Over the past few decades, inkjet printing technology has been widely used in various emerging industrial applications, including fabricating flexible displays, lab-on-a-chip devices, fuel injection, cell printing, and drug delivery^1,2,3. However, these applications come with several serious challenges regarding print quality, as well as the requirements for higher speed and accuracy conjunction with increasingly with small ink droplets. Moreover the printing quality depends directly on the ink droplet formation process. Many researchers devote themselves to studying this method by using experiments and numerical simulations.

Experiment is a straightforward way to investigate inkjet printing and receives much attention from researchers. Based on various technological advances in other fields, especially in the development of sensitive high-resolution cameras capable of capturing instantaneous droplet shapes, it is now possible to assess the effects of nozzle size, voltage signal, jetting speed, droplet shape and ink properties^4,5,6,7,8,9. Various experiments have advanced our understanding of the droplet formation process. However, these studies have also been primarily limited to obtain global estimates and visualizations of exterior of the inkjet nozzle^4,10,11. In contrast, numerical simulations can be employed to determine the fluid dynamics throughout the entire droplet formation process and provide insight into the parameter conditions.

The drop-on-demand (DOD) inkjet printing method, especially piezoelectric inkjet (PIJ) technology, is the most commonly used for modern industrial applications, because it is easily controlled by tuning the driving electrical signal and is compatible with various materials. Fromm¹² used a marker-and-cell (MAC) method to analyze the dynamics of droplet formation from a DOD nozzle, although this method suffered from the lack of accuracy that is inherent to the MAC technique. Badie and de Lange¹³ applied the finite-element method to simulate DOD droplet formation, while Feng¹⁴ carried out a series of simulations of droplet ejection based on the fluid volume method. Yu et al.¹⁵ developed a coupled level set-projection approach to simulate the piezoelectric inkjet printing and analyzed the interface motion, droplet pinch off and satellite droplet formation. Xu and Basaran¹⁶ simulated the formation of DOD droplets by means of the finite-element method and an inflow boundary condition, which corresponded to one full cycle of a sinusoidally varying inlet velocity. Although the above methods have generated reasonable estimates of the ejected droplet volume and velocity, these conventional Navier-Stokes-based calculations typically require significant computing power and cost. This is especially the case when numerical difficulties in the treatment of topological deformation of interface breaking and coalescing^17,18. These issues severely limit the application of these methods to the study of inkjet printing, since inkjet systems include highly complicated topological variations at interface during droplet formation. The ability of numerical method to track the evolution of a free surface is critical, especially during breakage and coalescence of interfaces. In addition, these methods are based on continuum theory and need to solve the complex Navier-Stokes equation directly, which is also a complicated process.
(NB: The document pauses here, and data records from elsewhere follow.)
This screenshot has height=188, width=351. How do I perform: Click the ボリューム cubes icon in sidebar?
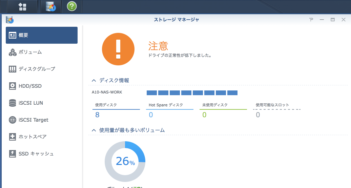tap(13, 52)
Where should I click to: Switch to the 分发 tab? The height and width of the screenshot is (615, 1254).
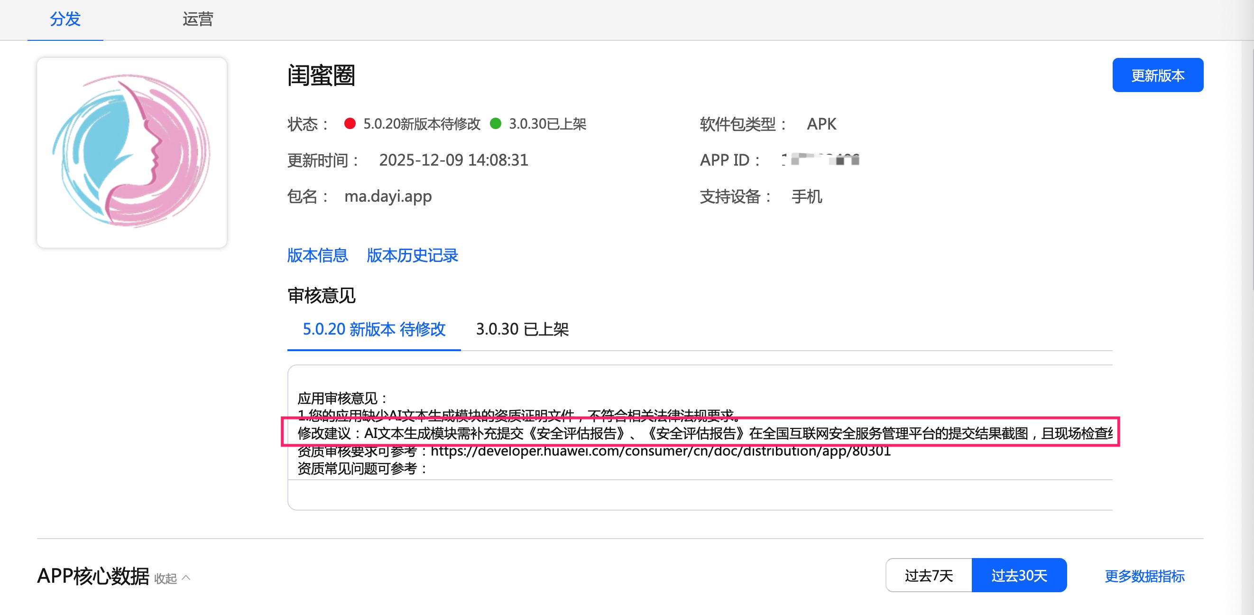[65, 19]
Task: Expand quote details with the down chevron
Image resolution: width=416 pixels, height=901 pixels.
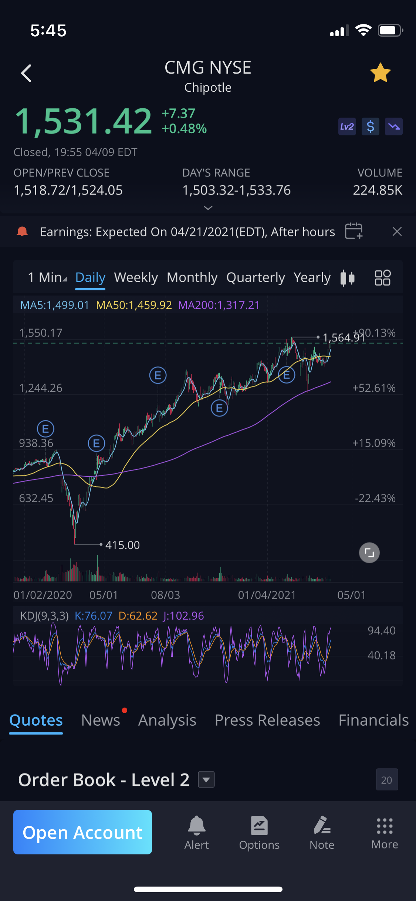Action: [208, 208]
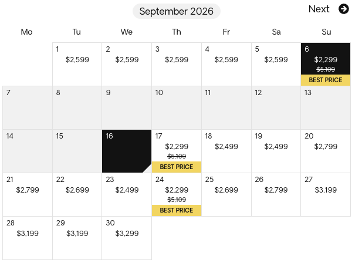Select the highlighted September 16 cell
Image resolution: width=352 pixels, height=263 pixels.
coord(127,151)
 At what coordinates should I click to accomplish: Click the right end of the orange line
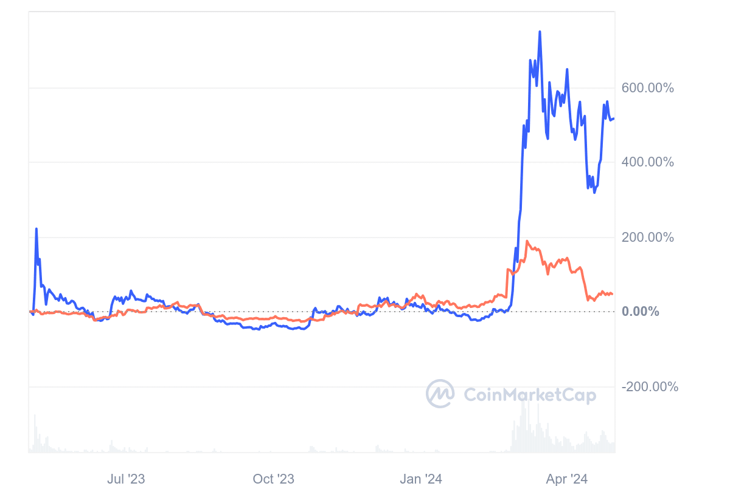click(x=612, y=294)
Therefore, simpler and more effective methods of simulating ink droplet formation would be highly desirable.

Inkjet printing quality is closely related to a number of factors, such as the nozzle geometries, the nozzle materials, the ink properties, and the actuating conditions^1,3. Two of the most important factors are the wettability of the nozzle and the surface tension of the ink, and these play important roles in the droplet formation process. During inkjet printing, the wettability of the nozzle has a significant effect on the formation, velocity and shape of the droplets. However, experimental studies face difficulties when attempting to study a wide range of nozzle wettability values, especially with respect to the wettability of the nozzle inner wall. Recently, some experimental and numerical studies have been presented focusing on the wettability of the nozzle tip and the nozzle plate surface^1,19,20. In Electrohydrodynamic jet, some studies have paid special attention on the shape of the meniscus, which is affected by the wettability of the outer surface of the nozzle tip^19,20. Lai et al.²¹ investigated the effect of the dynamic contact angle during the ejection of a droplet. In contrast to PIJ, this work used a vibrational motion of the nozzle plate to generate the oscillating pressure difference. However, up to now, there have been few reports of the effects of the wettability of the nozzle inner wall. In addition, surfactants are routinely used in printing ink to control the breakup of droplets in traditional and emerging applications of inkjet printing³. A comprehensive understanding of surface tension effects on inkjet printing quality would be helpful³. Dong et al.⁶ investigated the effects of two fluids with different surface tensions on DOD droplet formation. Suryo and Basaran²² simulated the thermally driven droplet-formation method and observed surface tension effects. Yang et al.²³ exploited CFD software to explore the droplet ejection behavior of a Picojet printhead and determined the effects of the physical properties of the ink. However, the effects of the ink viscosity and surface tension cannot be distinguished using these methods, even though it would be helpful to separately study the effects of the surface tension on PIJ print qualities.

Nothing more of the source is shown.